Wells has been participating in various conference calls with agencies all over the state to gather all the information she can.
“One of the conference calls that I had on a weekly basis was with John Hickman and the [Small Business Development Centers],” she said. “That initial call involved when they were putting these loans together.
“With the loans, some of the questions involved a lot of research and paperwork,” Wells said. “So, some of these businesses had to take the time to be able to supply all of this information, and a lot of them were still in the process of doing that when the money ran out.”
Wells also has been in contact with the Worcester County Economic Development Department, the Ocean City Chamber of Commerce, Ocean City Hotel-Motel-Restaurant-Association and the Maryland State Arts Council in trying to come up with ways to prevent small businesses from closing.
Wells is in charge of aiding any establishment that has a business license in Berlin, so she has been consolidating all the information she has gathered to make it easier for Berlin businesses to apply for grants and other programs.
“Everyone was being bombarded with this loan and that loan,” she said. “What I was doing, was I was putting all that information together in an email form and I would send it out to all of the businesses that have a business license with us. I have their email address and I send this information out to each of them.”
The response from business owners has been overwhelmingly positive and is helping the owners, Wells said.
“Every now and again, I would get a call or an e-mail from one of the businesses saying, ‘Hey, thank you for the email, I have a question of this,’ or, ‘What do I do if I want to do this,’” she said. “Then I would direct them to the appropriate agency or person that they would talk to.”
Wells has sent around 240 financial aid emails to Berlin businesses.
“Sometimes people think that my job is only for downtown, but it’s the entire town,” Wells said. “I run the Main Street program, which only focuses on downtown, but the rest of the rest of Berlin is still part of Berlin.
“The most important thing that we could do right now is help our existing businesses survive,” she said. “They are the ones who have always pitched in whenever anyone needs a sponsorship for their sports team.
“The thing about Berlin is they’re our businesses, they’re our family,” Wells continued. “We all know each other here. We root for each other and we support each other, and this is the time when they need our support.
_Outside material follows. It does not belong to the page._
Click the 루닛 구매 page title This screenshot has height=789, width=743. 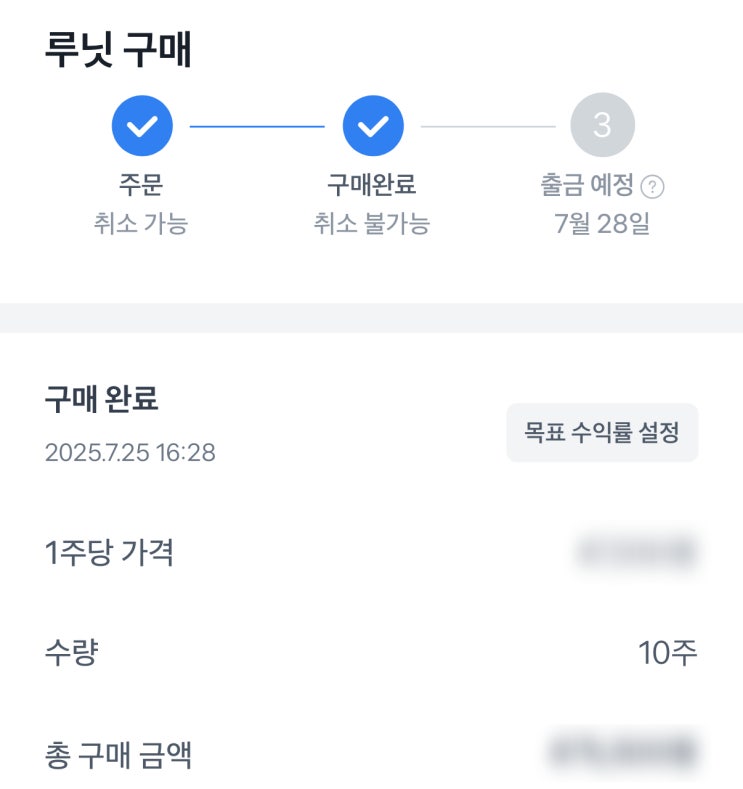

So, it’s very important for us as a community and us as a town to ensure that our business community comes out of this.”
Before launching into her research effort, Wells had been working with businesses to encourage something she calls “cooperative capitalism.”
“One of the ideas I had for Sisters and Gilberts Provisions was to work together on a wine and cheese basket for people to be able to order and pick up because they’re stuck inside,” she said. “They might as well have a party while they’re while they’re quarantined.
“I told the boutiques to do an online fashion show and feature some of their family members sporting some of the fashions that are coming up in the spring,” Wells continued. “Just because you’re at home, there’s only so many sweatpants you can wear.”